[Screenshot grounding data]
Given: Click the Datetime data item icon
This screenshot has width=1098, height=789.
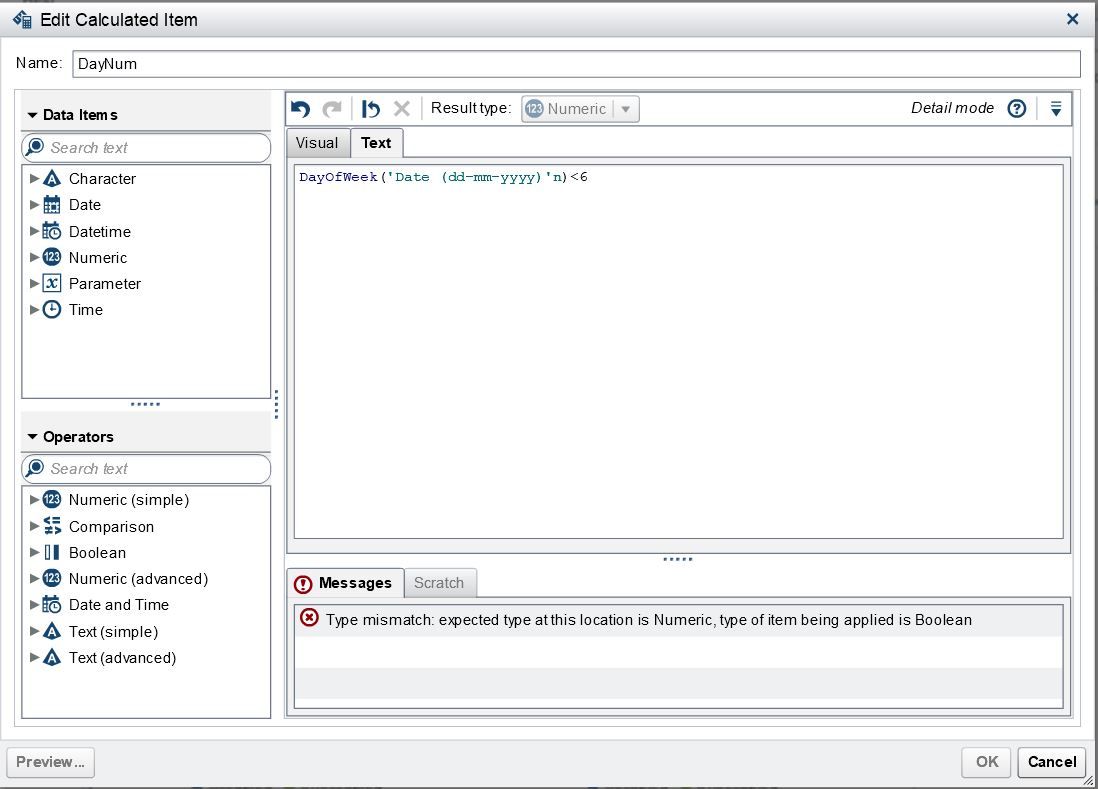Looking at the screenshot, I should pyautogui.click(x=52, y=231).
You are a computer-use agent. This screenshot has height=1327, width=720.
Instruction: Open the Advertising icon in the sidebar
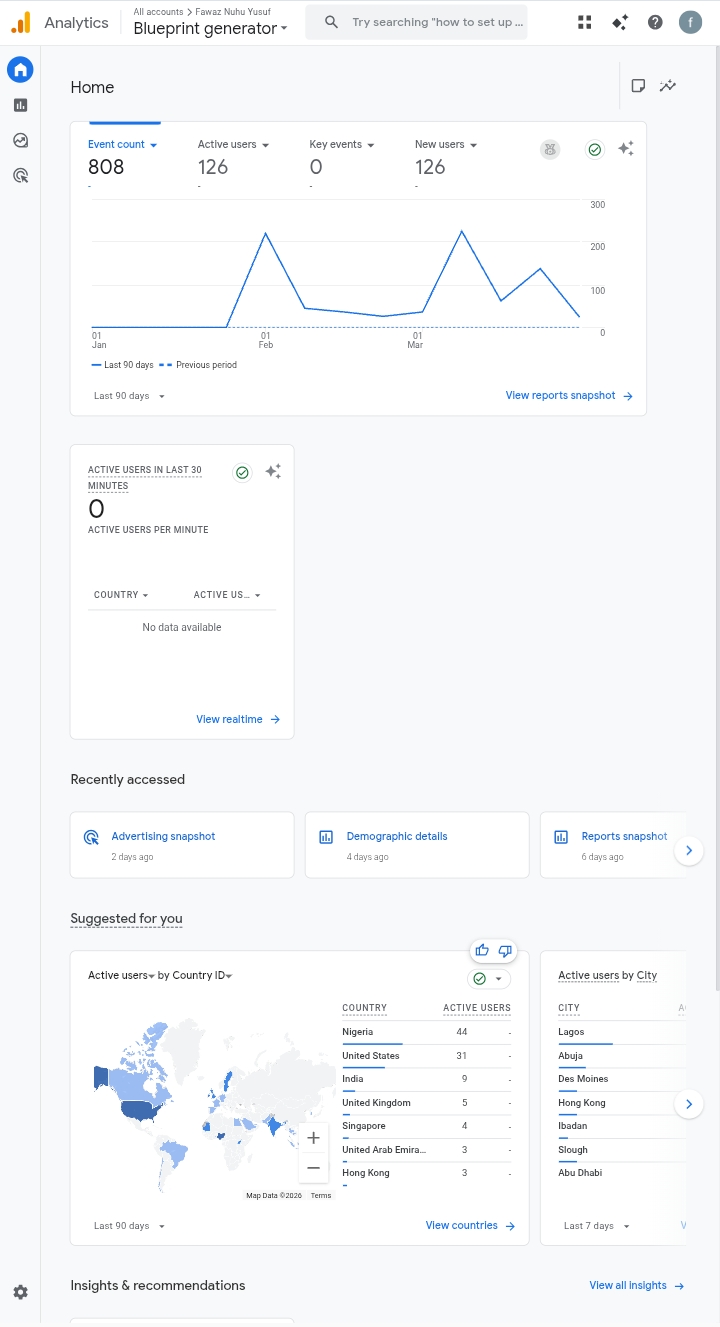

**Assignment:** Could you reproduce the entries verbatim, leaving out all pictures?

**Response to the exercise:**
Given: Click the Datetime data item icon
This screenshot has width=1098, height=789.
Looking at the screenshot, I should pyautogui.click(x=52, y=231).
You are a computer-use agent. This screenshot has height=1327, width=720.
Instruction: Open the Advertising icon in the sidebar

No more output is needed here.